═════ SOURCE DATA ═════
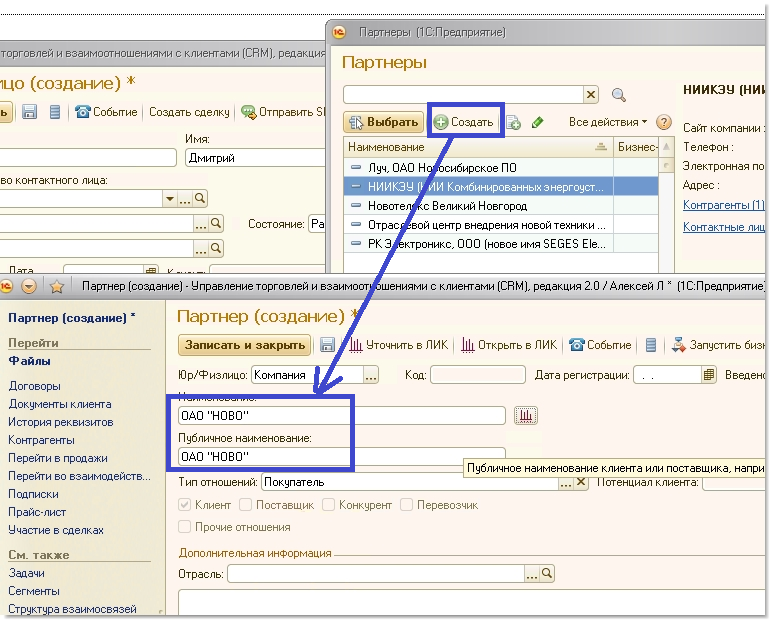Open calendar picker for Дата регистрации
Image resolution: width=770 pixels, height=620 pixels.
coord(710,375)
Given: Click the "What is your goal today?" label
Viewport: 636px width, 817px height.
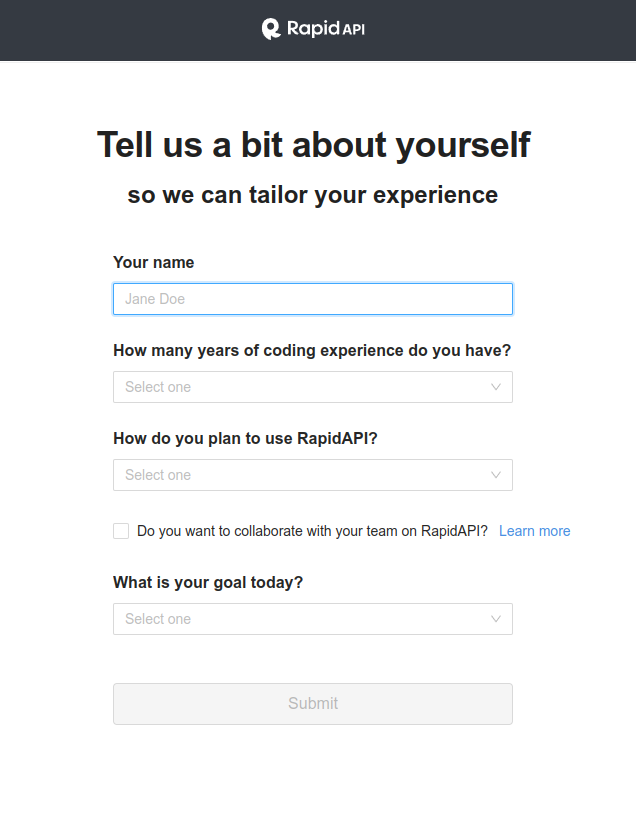Looking at the screenshot, I should pos(208,582).
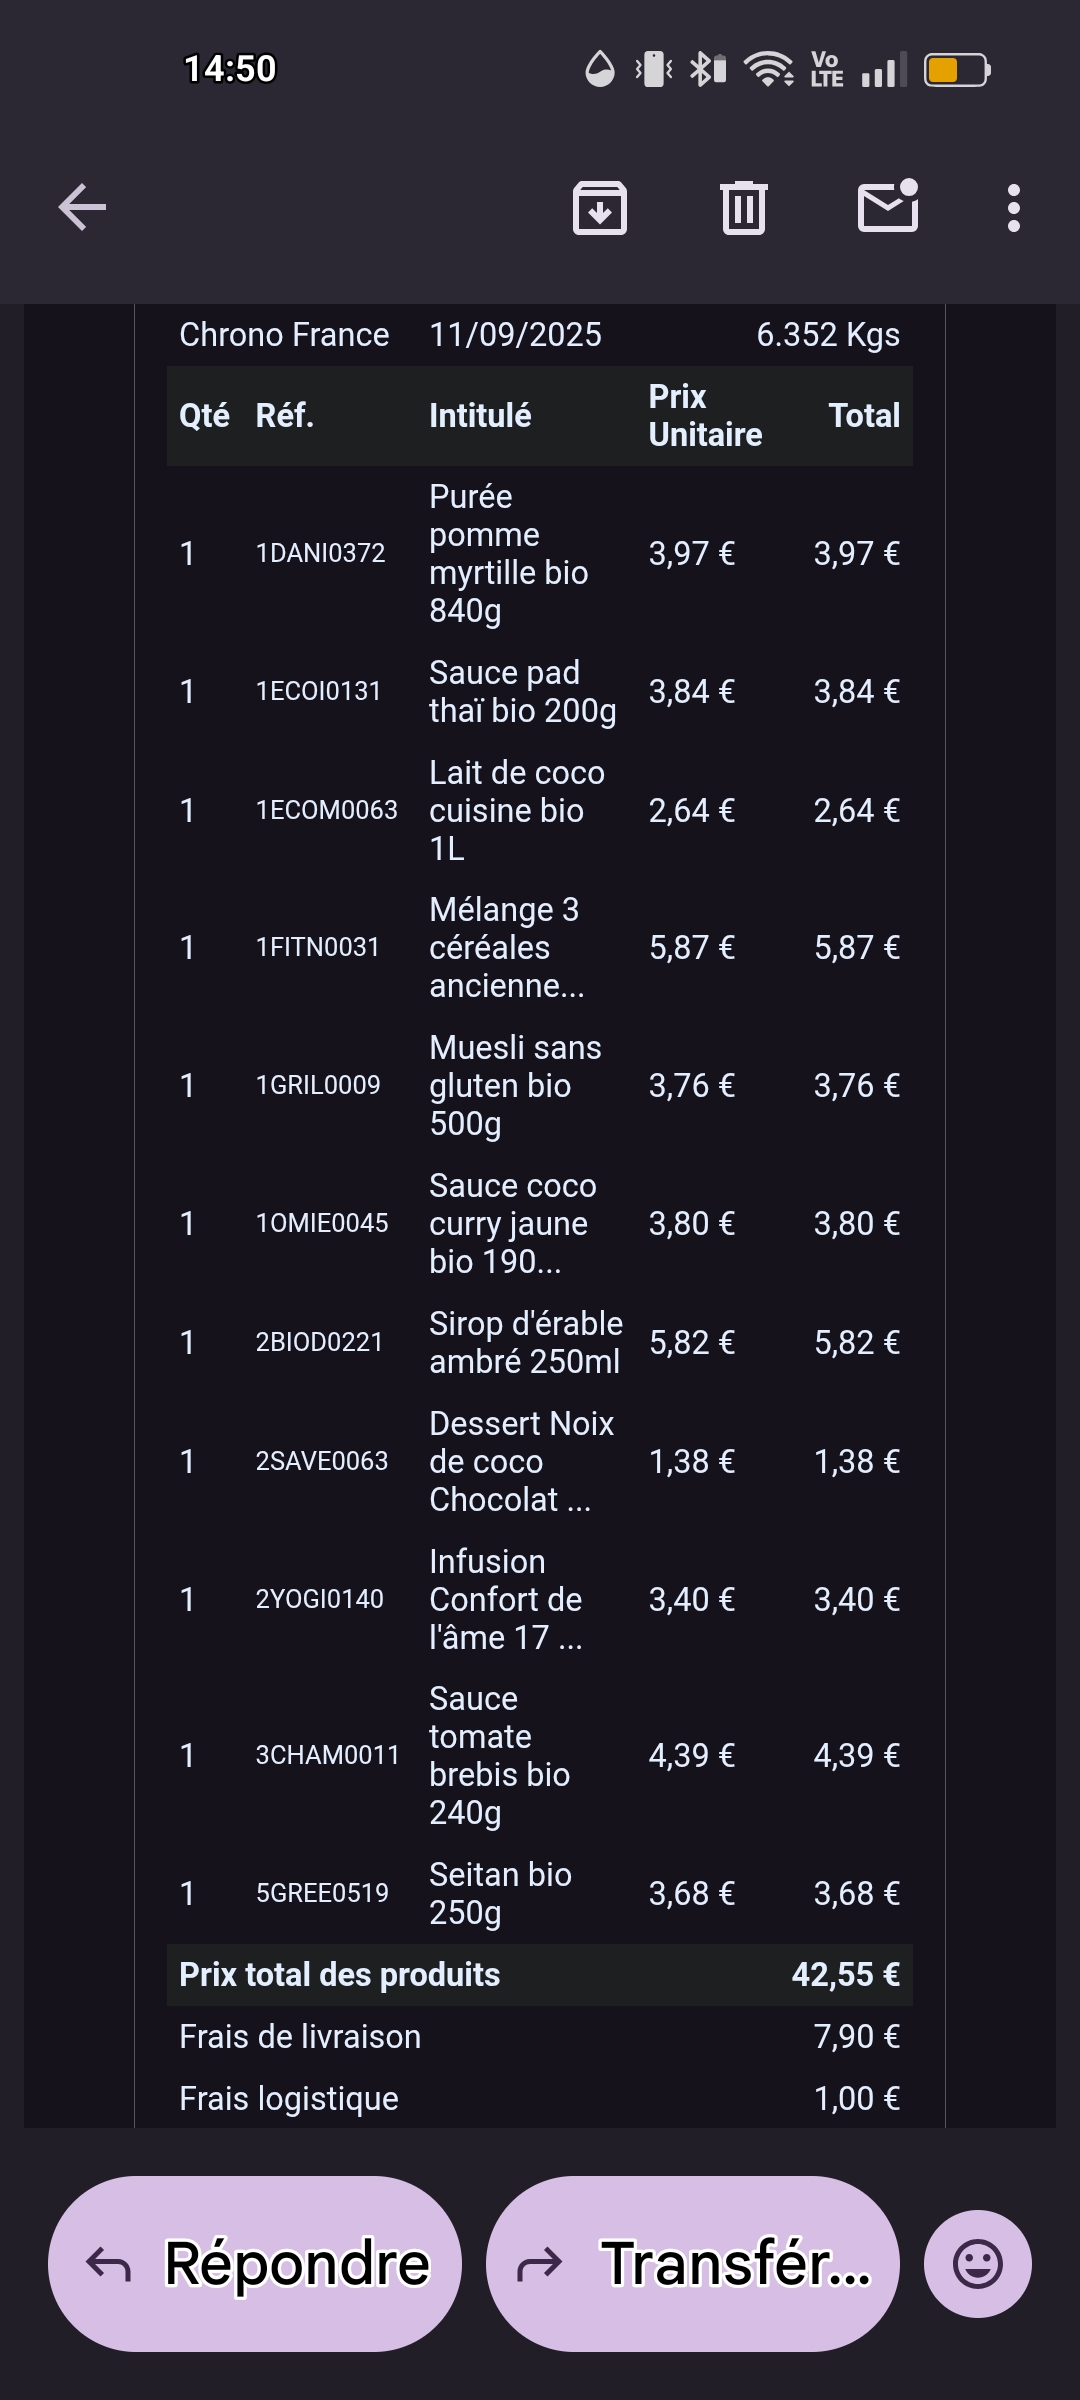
═════
Will you repeat the material above, but only from the line containing "Given: Click the" through its last line, exactly and without the pictures?

Given: Click the "What is your goal today?" label
Viewport: 636px width, 817px height.
Looking at the screenshot, I should pos(208,582).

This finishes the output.